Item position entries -
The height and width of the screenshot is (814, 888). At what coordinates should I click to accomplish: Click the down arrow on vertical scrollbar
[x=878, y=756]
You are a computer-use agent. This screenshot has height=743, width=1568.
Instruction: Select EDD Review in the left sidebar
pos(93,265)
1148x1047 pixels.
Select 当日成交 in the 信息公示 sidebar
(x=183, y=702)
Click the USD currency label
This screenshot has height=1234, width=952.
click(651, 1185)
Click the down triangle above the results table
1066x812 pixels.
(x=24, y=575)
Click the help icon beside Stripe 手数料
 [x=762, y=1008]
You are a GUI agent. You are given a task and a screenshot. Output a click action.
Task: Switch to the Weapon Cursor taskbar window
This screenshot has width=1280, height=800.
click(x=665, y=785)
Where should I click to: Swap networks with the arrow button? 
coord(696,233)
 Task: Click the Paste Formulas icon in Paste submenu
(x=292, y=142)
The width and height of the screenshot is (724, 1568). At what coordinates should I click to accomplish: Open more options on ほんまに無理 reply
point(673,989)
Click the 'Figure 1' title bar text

THE REQUEST - Please rewrite the items above with "coordinates" replaced by "location" everywhere it appears, leaving everything else unchanged.

RESPONSE FOR THIS EXERCISE -
The height and width of the screenshot is (814, 888). At what location should I click to accomplish: Click the down arrow on vertical scrollbar
[x=878, y=756]
You are a computer-use agent. This screenshot has height=743, width=1568.
Instruction: Select EDD Review in the left sidebar
pos(93,265)
1148x1047 pixels.
Select 当日成交 in the 信息公示 sidebar
(x=183, y=702)
Click the USD currency label
This screenshot has height=1234, width=952.
click(651, 1185)
Click the down triangle above the results table
1066x812 pixels.
(x=24, y=575)
Click the help icon beside Stripe 手数料
 [x=762, y=1008]
You are a GUI agent. You are given a task and a screenshot. Output a click action.
Task: Switch to the Weapon Cursor taskbar window
This screenshot has width=1280, height=800.
click(x=665, y=785)
Where should I click to: Swap networks with the arrow button? 
coord(696,233)
 Task: Click the Paste Formulas icon in Paste submenu
(x=292, y=142)
The width and height of the screenshot is (724, 1568). At what location should I click to accomplish: Open more options on ほんまに無理 reply
point(673,989)
Click the 'Figure 1' title bar text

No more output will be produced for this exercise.